VictoriaMetrics
VictoriaMetrics copied to clipboard
vmagent: too many connections to APISERVER on AKS
Describe the bug
I have average <1500 endpoints on my prod environment to scrape as below screenshot.
When I am using netstat command inside vmagent pod to know how many connection "ESTABLISHED" to scrape I am getting right value except endpoint kubeapiserver. In the below output I excluded apiserver endpoint. ` ~ $ netstat -atn | grep ESTABLISHED | grep -v 172.18.0.1:443 | wc -l
1491 `
Now If I am going to know "ESTABLISHED" with KubeAPIserver then I am getting below output. ` ~ $ netstat -atn | grep ESTABLISHED | grep 172.18.0.1:443 | wc -l
1150 `
So, even I tried with "promscrape.disableKeepAlive: false" I am getting the same.
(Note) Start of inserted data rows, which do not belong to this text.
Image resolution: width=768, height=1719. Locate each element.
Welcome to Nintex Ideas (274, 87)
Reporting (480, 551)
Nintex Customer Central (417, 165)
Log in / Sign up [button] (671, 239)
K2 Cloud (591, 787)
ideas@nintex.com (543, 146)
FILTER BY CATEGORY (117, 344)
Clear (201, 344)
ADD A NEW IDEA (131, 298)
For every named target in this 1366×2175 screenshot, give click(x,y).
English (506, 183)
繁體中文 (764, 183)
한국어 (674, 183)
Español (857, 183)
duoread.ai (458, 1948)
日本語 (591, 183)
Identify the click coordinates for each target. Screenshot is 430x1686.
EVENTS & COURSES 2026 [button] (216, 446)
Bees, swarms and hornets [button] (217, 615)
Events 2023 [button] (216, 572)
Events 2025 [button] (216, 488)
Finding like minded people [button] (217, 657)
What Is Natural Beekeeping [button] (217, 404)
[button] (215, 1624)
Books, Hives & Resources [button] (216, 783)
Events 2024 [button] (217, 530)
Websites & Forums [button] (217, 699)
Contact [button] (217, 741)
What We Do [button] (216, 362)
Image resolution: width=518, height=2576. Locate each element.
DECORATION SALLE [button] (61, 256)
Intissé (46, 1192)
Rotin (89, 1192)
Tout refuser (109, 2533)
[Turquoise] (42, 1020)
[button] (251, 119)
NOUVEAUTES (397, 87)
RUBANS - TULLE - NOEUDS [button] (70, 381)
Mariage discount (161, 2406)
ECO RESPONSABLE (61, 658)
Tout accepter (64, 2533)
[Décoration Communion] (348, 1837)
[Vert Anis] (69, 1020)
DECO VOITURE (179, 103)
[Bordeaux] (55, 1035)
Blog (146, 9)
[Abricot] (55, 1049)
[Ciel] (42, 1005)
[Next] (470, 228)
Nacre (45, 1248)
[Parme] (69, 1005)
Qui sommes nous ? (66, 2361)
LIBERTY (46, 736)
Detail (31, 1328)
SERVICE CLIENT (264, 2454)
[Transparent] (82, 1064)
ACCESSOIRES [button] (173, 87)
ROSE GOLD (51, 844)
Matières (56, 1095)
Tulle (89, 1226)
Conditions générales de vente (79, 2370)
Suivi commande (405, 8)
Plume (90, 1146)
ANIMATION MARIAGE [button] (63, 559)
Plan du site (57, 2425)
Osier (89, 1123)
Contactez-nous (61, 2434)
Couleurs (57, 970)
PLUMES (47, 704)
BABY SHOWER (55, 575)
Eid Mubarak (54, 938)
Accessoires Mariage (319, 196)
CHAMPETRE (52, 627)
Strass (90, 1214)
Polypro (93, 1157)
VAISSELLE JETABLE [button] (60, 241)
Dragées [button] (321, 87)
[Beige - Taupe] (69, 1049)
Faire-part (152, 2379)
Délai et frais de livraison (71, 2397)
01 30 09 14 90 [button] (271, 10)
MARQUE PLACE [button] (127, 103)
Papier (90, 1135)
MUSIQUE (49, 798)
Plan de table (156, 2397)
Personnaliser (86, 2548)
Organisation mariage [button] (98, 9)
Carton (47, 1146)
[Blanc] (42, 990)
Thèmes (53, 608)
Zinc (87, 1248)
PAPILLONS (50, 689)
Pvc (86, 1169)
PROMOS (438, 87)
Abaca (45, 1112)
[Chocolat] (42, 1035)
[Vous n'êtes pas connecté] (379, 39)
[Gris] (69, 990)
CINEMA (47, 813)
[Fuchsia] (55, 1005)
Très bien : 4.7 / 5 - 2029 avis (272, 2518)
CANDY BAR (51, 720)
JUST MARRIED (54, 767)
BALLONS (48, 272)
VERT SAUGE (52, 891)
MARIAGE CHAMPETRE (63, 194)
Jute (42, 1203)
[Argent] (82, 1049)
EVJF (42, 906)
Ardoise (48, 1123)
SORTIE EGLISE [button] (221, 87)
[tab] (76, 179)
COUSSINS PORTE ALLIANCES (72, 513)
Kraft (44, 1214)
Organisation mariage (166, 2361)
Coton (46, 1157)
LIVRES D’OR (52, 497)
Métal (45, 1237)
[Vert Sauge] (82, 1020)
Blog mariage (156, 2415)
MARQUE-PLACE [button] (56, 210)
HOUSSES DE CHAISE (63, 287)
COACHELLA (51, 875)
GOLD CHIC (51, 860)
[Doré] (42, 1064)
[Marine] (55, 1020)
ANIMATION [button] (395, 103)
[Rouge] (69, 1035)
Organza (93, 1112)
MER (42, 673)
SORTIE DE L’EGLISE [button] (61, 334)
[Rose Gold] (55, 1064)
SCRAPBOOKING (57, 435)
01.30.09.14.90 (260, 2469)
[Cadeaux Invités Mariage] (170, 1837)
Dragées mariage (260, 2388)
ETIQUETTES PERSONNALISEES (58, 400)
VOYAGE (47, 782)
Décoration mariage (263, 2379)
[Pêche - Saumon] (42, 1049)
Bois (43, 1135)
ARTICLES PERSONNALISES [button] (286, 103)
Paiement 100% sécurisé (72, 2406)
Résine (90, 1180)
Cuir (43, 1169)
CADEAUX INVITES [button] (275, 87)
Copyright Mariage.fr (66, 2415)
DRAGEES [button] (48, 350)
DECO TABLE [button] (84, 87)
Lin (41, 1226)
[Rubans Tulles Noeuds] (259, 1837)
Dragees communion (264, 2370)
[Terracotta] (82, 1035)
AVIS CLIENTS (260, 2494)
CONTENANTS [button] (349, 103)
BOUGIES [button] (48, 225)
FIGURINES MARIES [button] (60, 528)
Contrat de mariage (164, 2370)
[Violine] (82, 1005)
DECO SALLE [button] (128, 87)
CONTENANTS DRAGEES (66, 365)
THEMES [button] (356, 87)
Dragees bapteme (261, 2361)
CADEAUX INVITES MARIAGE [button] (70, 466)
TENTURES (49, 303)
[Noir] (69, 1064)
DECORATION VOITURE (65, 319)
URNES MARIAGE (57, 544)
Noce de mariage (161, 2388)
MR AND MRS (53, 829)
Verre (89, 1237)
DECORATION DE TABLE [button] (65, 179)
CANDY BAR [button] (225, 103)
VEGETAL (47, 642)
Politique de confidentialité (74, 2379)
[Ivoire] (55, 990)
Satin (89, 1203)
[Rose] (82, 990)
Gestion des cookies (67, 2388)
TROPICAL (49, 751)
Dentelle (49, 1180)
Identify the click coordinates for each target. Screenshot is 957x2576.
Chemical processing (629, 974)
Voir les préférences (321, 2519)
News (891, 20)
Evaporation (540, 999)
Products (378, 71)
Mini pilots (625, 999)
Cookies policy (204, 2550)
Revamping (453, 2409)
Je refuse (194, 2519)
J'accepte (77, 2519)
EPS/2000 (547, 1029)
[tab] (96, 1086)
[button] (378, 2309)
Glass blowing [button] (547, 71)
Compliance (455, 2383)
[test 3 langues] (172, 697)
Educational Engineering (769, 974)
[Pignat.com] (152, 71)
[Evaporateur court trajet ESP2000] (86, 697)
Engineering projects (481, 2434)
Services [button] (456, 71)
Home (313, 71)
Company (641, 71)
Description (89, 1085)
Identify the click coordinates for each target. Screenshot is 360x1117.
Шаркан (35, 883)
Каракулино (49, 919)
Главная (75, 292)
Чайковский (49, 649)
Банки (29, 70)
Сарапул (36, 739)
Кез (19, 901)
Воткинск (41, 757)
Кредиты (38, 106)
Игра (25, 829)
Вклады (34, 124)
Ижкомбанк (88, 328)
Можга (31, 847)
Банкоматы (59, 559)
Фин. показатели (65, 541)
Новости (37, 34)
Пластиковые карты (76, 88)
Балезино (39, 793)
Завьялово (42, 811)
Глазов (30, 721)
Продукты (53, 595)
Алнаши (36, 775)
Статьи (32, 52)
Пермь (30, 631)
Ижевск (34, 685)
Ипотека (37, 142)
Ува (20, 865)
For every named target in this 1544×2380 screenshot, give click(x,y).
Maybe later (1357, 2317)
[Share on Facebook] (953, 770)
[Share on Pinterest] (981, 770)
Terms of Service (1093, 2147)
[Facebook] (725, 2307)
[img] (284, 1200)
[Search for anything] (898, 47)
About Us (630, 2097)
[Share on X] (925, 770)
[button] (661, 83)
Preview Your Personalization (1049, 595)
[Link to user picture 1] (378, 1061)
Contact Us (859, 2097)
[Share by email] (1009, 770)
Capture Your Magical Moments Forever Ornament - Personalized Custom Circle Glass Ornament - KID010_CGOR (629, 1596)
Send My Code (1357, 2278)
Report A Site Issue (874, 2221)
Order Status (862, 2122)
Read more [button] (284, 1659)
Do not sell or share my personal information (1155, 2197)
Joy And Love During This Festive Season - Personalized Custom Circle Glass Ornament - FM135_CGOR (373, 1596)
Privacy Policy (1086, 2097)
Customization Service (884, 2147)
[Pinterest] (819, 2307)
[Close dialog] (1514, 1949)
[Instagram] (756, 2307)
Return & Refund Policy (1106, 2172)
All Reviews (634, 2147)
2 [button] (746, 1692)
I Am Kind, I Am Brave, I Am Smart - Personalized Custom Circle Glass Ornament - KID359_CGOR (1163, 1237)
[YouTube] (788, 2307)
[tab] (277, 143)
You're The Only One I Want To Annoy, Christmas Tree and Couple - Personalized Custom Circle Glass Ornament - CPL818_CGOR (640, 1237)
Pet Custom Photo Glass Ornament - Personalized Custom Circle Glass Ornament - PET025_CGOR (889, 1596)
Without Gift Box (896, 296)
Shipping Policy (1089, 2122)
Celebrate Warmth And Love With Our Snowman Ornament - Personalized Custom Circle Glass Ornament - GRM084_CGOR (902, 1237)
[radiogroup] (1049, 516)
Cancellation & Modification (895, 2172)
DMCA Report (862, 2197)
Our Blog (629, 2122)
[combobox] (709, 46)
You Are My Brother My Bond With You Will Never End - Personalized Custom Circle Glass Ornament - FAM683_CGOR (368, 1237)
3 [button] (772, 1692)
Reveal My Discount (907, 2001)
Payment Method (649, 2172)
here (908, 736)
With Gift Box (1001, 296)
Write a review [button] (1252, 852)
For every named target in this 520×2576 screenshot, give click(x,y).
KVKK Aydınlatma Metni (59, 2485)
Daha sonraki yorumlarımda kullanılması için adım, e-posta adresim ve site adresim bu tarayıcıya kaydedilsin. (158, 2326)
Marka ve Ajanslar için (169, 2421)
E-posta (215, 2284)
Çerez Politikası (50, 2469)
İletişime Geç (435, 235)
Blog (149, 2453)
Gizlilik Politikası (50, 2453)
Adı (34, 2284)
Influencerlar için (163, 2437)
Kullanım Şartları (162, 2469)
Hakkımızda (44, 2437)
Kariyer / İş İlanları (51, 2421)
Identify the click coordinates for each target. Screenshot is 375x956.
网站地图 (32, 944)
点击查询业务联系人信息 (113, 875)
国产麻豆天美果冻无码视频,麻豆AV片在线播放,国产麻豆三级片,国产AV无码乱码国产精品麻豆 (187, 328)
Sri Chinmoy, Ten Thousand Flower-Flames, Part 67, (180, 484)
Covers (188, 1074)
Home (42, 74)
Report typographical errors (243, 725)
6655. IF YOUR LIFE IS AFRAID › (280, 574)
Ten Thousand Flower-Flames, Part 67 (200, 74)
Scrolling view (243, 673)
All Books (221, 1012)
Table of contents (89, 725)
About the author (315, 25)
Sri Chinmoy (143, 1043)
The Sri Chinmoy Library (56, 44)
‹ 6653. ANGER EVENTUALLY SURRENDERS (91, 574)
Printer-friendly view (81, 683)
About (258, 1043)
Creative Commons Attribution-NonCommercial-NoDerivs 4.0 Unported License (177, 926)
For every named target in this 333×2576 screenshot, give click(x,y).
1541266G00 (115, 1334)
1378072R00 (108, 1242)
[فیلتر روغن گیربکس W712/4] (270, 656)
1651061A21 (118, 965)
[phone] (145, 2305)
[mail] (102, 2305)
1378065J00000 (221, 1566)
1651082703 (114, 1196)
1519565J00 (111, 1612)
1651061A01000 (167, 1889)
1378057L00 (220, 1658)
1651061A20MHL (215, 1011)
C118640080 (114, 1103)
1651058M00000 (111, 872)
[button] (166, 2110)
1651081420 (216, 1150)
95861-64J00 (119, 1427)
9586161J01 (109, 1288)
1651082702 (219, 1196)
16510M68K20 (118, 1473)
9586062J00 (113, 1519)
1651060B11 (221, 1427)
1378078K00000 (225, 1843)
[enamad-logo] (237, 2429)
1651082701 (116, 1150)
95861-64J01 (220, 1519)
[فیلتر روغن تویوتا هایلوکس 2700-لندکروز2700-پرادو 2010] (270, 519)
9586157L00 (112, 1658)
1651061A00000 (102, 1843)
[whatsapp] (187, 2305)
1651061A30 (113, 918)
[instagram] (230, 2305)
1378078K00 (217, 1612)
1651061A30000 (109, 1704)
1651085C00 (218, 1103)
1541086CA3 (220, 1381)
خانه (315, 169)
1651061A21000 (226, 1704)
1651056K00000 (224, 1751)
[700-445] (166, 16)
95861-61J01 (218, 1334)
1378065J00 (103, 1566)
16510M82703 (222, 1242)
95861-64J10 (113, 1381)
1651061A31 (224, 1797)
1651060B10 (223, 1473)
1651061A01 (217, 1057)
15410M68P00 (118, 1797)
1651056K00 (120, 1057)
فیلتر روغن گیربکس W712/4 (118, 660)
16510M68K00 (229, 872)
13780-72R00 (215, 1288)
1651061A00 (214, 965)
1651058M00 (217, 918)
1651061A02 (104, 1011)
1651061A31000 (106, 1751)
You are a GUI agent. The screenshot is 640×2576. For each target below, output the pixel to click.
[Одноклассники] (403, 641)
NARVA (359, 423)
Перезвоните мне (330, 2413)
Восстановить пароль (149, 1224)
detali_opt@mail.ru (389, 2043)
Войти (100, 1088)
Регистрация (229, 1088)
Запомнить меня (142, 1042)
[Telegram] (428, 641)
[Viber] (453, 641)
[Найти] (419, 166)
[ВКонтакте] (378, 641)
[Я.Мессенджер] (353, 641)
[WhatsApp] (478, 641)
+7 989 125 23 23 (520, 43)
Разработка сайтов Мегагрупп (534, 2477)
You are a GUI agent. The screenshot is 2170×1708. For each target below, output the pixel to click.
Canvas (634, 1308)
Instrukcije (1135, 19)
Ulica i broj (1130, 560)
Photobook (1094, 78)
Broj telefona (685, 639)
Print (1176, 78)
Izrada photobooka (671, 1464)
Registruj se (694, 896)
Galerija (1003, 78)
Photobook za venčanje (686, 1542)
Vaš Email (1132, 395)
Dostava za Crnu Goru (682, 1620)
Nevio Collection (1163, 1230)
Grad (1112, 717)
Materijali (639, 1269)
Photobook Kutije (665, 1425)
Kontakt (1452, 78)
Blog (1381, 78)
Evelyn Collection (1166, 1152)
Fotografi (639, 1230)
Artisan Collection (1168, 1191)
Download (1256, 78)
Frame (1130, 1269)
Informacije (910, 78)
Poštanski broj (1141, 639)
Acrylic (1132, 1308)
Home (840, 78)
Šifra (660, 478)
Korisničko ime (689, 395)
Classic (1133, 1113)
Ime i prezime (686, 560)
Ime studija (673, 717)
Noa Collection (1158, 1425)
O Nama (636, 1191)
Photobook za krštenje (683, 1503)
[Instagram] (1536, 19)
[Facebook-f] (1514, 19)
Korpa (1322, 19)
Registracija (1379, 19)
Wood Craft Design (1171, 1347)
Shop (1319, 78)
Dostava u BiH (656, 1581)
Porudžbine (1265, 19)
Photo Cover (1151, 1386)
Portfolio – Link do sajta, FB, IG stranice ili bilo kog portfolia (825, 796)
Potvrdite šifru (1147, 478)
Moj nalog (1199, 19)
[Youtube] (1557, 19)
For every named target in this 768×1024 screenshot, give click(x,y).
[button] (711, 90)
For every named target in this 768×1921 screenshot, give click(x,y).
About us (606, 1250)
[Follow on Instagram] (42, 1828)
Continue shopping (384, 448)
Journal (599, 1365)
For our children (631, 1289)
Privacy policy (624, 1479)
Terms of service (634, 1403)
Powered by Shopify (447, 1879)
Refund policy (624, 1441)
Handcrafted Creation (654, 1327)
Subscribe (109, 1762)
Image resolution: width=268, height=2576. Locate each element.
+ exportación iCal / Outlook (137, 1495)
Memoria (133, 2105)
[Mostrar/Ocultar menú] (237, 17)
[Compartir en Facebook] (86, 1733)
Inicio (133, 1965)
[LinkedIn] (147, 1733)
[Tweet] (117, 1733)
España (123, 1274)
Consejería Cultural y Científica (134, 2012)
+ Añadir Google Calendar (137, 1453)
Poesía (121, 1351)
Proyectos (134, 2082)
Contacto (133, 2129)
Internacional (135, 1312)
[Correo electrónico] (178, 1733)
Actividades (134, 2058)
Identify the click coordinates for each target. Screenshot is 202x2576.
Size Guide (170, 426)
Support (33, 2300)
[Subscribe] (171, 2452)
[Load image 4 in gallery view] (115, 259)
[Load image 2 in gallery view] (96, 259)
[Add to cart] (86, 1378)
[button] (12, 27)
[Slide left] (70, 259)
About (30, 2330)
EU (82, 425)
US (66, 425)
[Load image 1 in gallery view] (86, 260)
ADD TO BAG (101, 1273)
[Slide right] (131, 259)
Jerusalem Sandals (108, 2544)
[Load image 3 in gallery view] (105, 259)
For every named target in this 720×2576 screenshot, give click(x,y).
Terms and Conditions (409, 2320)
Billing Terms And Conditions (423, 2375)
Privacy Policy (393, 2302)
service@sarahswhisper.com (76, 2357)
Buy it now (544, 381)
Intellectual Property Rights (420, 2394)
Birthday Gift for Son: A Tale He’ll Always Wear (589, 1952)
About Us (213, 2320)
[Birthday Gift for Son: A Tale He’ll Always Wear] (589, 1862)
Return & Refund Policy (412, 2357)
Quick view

Now my question is why vmagent is establishing those very high number of connections with kubeapiserver. I don't think there is any sense.
My cluster was built with publicKubeApiserver config and we are getting prod issue SNAT port exhaustion on AKS. That's product application is not able to server traffic to client as those ports were consumed by vmagent while connecting public KubeAPIserver.
Even I compared with other service like prometheus they are not creating that number of connections with KubeAPIserver.
To Reproduce
I am using with below config for vmagent to enable monitoring of the podmonitor or vmscapeservice. I am using VMOperator to deploy with below config.
apiVersion: operator.victoriametrics.com/v1beta1
kind: VMAgent
metadata:
name: vmagent-1
namespace: monitoring-system
spec:
podScrapeNamespaceSelector: {}
podScrapeSelector: {}
serviceScrapeNamespaceSelector: {}
serviceScrapeSelector: {}
extraArgs:
remoteWrite.forcePromProto: "true"
envflag.enable: "true"
envflag.prefix: "VM_"
sortLabels: "true"
promscrape.noStaleMarkers: "true"
promscrape.maxScrapeSize: 200MB
promscrape.kubernetesSDCheckInterval: 30s
promscrape.cluster.replicationFactor: "2"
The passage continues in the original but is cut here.